**What you should do**
Output the entries that follow, word for word.
____________________
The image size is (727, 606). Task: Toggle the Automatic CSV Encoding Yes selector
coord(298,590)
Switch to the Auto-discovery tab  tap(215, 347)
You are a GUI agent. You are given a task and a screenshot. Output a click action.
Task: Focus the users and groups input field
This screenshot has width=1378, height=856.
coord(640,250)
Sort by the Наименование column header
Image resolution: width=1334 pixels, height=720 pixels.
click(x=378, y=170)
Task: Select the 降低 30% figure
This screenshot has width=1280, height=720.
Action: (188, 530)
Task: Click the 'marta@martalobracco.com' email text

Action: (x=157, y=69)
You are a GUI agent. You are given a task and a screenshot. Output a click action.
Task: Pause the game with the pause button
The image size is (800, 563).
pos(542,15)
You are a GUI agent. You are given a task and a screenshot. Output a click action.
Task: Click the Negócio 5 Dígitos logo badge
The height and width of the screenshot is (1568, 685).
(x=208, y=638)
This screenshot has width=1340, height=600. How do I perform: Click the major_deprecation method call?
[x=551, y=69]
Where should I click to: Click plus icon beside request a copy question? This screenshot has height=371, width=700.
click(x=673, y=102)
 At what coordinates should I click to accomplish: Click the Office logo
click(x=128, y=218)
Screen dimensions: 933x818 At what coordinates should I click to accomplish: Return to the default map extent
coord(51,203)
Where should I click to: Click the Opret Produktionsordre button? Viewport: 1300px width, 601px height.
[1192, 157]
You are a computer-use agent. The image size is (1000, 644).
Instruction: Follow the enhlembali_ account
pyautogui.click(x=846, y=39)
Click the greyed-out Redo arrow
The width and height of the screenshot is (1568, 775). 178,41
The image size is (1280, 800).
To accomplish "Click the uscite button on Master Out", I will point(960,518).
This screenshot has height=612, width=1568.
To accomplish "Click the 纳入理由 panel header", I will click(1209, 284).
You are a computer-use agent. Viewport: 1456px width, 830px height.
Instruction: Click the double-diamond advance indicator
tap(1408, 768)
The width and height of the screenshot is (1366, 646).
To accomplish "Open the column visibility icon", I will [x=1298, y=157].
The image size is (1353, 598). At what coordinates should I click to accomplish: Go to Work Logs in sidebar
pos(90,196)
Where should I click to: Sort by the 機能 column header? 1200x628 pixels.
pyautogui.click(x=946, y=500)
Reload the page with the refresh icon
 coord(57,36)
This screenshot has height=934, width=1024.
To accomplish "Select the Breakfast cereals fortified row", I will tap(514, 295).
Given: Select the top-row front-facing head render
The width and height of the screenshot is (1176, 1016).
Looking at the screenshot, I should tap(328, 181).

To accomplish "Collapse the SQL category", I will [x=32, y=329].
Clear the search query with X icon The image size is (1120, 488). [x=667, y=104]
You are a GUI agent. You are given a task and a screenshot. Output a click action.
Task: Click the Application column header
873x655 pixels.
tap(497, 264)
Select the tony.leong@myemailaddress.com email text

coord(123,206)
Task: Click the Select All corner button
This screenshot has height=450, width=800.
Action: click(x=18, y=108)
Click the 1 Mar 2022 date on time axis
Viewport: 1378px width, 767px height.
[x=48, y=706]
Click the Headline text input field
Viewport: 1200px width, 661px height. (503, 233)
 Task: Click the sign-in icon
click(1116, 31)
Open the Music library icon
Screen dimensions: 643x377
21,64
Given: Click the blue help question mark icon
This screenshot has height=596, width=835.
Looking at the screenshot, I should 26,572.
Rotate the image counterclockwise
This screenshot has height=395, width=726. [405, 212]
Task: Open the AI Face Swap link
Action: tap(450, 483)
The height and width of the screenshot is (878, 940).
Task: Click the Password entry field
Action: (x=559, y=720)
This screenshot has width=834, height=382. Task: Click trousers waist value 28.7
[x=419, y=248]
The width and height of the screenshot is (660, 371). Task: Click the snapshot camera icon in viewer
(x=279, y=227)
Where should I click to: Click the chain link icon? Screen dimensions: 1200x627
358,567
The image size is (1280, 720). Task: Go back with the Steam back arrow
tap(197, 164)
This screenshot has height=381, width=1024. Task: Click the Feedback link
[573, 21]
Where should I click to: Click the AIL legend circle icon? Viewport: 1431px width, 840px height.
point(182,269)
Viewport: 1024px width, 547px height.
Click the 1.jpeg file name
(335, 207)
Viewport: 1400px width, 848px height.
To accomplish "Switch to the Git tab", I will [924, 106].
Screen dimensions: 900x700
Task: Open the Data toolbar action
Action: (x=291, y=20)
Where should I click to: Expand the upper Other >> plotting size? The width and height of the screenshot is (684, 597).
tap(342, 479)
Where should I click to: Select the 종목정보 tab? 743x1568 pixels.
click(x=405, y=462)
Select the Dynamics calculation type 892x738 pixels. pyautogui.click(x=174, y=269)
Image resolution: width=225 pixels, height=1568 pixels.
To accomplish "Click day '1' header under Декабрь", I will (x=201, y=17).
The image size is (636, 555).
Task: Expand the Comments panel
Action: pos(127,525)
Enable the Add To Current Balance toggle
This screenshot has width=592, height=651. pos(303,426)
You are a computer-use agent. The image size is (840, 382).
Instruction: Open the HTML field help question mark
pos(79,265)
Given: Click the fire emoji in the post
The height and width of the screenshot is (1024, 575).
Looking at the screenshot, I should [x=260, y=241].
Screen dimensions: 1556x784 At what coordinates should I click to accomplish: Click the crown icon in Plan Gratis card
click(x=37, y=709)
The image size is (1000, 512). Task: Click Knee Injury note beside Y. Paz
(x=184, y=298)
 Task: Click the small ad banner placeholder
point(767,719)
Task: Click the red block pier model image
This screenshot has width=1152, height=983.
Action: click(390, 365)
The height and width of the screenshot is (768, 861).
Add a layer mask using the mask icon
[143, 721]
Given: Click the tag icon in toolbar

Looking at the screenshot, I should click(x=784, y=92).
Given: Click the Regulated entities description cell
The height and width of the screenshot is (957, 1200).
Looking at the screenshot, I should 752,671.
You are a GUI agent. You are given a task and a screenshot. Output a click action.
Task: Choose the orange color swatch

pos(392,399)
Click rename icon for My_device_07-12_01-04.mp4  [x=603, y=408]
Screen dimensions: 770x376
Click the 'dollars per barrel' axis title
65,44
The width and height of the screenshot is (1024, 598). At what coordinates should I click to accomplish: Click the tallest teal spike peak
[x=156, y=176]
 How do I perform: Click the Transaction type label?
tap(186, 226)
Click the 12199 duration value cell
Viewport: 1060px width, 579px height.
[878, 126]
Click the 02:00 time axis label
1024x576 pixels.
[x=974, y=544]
____________________
**Exercise result**
The image size is (727, 606). Task: Toggle the Automatic CSV Encoding Yes selector
coord(298,590)
Switch to the Auto-discovery tab  tap(215, 347)
You are a GUI agent. You are given a task and a screenshot. Output a click action.
Task: Focus the users and groups input field
This screenshot has width=1378, height=856.
coord(640,250)
Sort by the Наименование column header
Image resolution: width=1334 pixels, height=720 pixels.
click(x=378, y=170)
Task: Select the 降低 30% figure
This screenshot has width=1280, height=720.
Action: (188, 530)
Task: Click the 'marta@martalobracco.com' email text

Action: (x=157, y=69)
You are a GUI agent. You are given a task and a screenshot. Output a click action.
Task: Pause the game with the pause button
The image size is (800, 563).
pos(542,15)
You are a GUI agent. You are given a task and a screenshot. Output a click action.
Task: Click the Negócio 5 Dígitos logo badge
The height and width of the screenshot is (1568, 685).
(x=208, y=638)
This screenshot has width=1340, height=600. How do I perform: Click the major_deprecation method call?
[x=551, y=69]
Where should I click to: Click plus icon beside request a copy question? This screenshot has height=371, width=700.
click(x=673, y=102)
 At what coordinates should I click to accomplish: Click the Office logo
click(x=128, y=218)
Screen dimensions: 933x818 At what coordinates should I click to accomplish: Return to the default map extent
coord(51,203)
Where should I click to: Click the Opret Produktionsordre button? Viewport: 1300px width, 601px height.
[1192, 157]
You are a computer-use agent. The image size is (1000, 644).
Instruction: Follow the enhlembali_ account
pyautogui.click(x=846, y=39)
Click the greyed-out Redo arrow
The width and height of the screenshot is (1568, 775). 178,41
The image size is (1280, 800).
To accomplish "Click the uscite button on Master Out", I will point(960,518).
This screenshot has height=612, width=1568.
To accomplish "Click the 纳入理由 panel header", I will click(1209, 284).
You are a computer-use agent. Viewport: 1456px width, 830px height.
Instruction: Click the double-diamond advance indicator
tap(1408, 768)
The width and height of the screenshot is (1366, 646).
To accomplish "Open the column visibility icon", I will [x=1298, y=157].
The image size is (1353, 598). At what coordinates should I click to accomplish: Go to Work Logs in sidebar
pos(90,196)
Where should I click to: Sort by the 機能 column header? 1200x628 pixels.
pyautogui.click(x=946, y=500)
Reload the page with the refresh icon
 coord(57,36)
This screenshot has height=934, width=1024.
To accomplish "Select the Breakfast cereals fortified row", I will tap(514, 295).
Given: Select the top-row front-facing head render
The width and height of the screenshot is (1176, 1016).
Looking at the screenshot, I should tap(328, 181).

To accomplish "Collapse the SQL category", I will [x=32, y=329].
Clear the search query with X icon The image size is (1120, 488). [x=667, y=104]
You are a GUI agent. You are given a task and a screenshot. Output a click action.
Task: Click the Application column header
873x655 pixels.
tap(497, 264)
Select the tony.leong@myemailaddress.com email text

coord(123,206)
Task: Click the Select All corner button
This screenshot has height=450, width=800.
Action: click(x=18, y=108)
Click the 1 Mar 2022 date on time axis
Viewport: 1378px width, 767px height.
[x=48, y=706]
Click the Headline text input field
Viewport: 1200px width, 661px height. (503, 233)
 Task: Click the sign-in icon
click(1116, 31)
Open the Music library icon
Screen dimensions: 643x377
21,64
Given: Click the blue help question mark icon
This screenshot has height=596, width=835.
Looking at the screenshot, I should 26,572.
Rotate the image counterclockwise
This screenshot has height=395, width=726. [405, 212]
Task: Open the AI Face Swap link
Action: tap(450, 483)
The height and width of the screenshot is (878, 940).
Task: Click the Password entry field
Action: (x=559, y=720)
This screenshot has width=834, height=382. Task: Click trousers waist value 28.7
[x=419, y=248]
The width and height of the screenshot is (660, 371). Task: Click the snapshot camera icon in viewer
(x=279, y=227)
Where should I click to: Click the chain link icon? Screen dimensions: 1200x627
358,567
The image size is (1280, 720). Task: Go back with the Steam back arrow
tap(197, 164)
This screenshot has height=381, width=1024. Task: Click the Feedback link
[573, 21]
Where should I click to: Click the AIL legend circle icon? Viewport: 1431px width, 840px height.
point(182,269)
Viewport: 1024px width, 547px height.
Click the 1.jpeg file name
(335, 207)
Viewport: 1400px width, 848px height.
To accomplish "Switch to the Git tab", I will [924, 106].
Screen dimensions: 900x700
Task: Open the Data toolbar action
Action: (x=291, y=20)
Where should I click to: Expand the upper Other >> plotting size? The width and height of the screenshot is (684, 597).
tap(342, 479)
Where should I click to: Select the 종목정보 tab? 743x1568 pixels.
click(x=405, y=462)
Select the Dynamics calculation type 892x738 pixels. pyautogui.click(x=174, y=269)
Image resolution: width=225 pixels, height=1568 pixels.
To accomplish "Click day '1' header under Декабрь", I will (x=201, y=17).
The image size is (636, 555).
Task: Expand the Comments panel
Action: pos(127,525)
Enable the Add To Current Balance toggle
This screenshot has width=592, height=651. pos(303,426)
You are a computer-use agent. The image size is (840, 382).
Instruction: Open the HTML field help question mark
pos(79,265)
Given: Click the fire emoji in the post
The height and width of the screenshot is (1024, 575).
Looking at the screenshot, I should [x=260, y=241].
Screen dimensions: 1556x784 At what coordinates should I click to accomplish: Click the crown icon in Plan Gratis card
click(x=37, y=709)
The image size is (1000, 512). Task: Click Knee Injury note beside Y. Paz
(x=184, y=298)
 Task: Click the small ad banner placeholder
point(767,719)
Task: Click the red block pier model image
This screenshot has width=1152, height=983.
Action: click(390, 365)
The height and width of the screenshot is (768, 861).
Add a layer mask using the mask icon
[143, 721]
Given: Click the tag icon in toolbar

Looking at the screenshot, I should click(x=784, y=92).
Given: Click the Regulated entities description cell
The height and width of the screenshot is (957, 1200).
Looking at the screenshot, I should 752,671.
You are a GUI agent. You are given a task and a screenshot. Output a click action.
Task: Choose the orange color swatch

pos(392,399)
Click rename icon for My_device_07-12_01-04.mp4  [x=603, y=408]
Screen dimensions: 770x376
Click the 'dollars per barrel' axis title
65,44
The width and height of the screenshot is (1024, 598). At what coordinates should I click to accomplish: Click the tallest teal spike peak
[x=156, y=176]
 How do I perform: Click the Transaction type label?
tap(186, 226)
Click the 12199 duration value cell
Viewport: 1060px width, 579px height.
[878, 126]
Click the 02:00 time axis label
1024x576 pixels.
[x=974, y=544]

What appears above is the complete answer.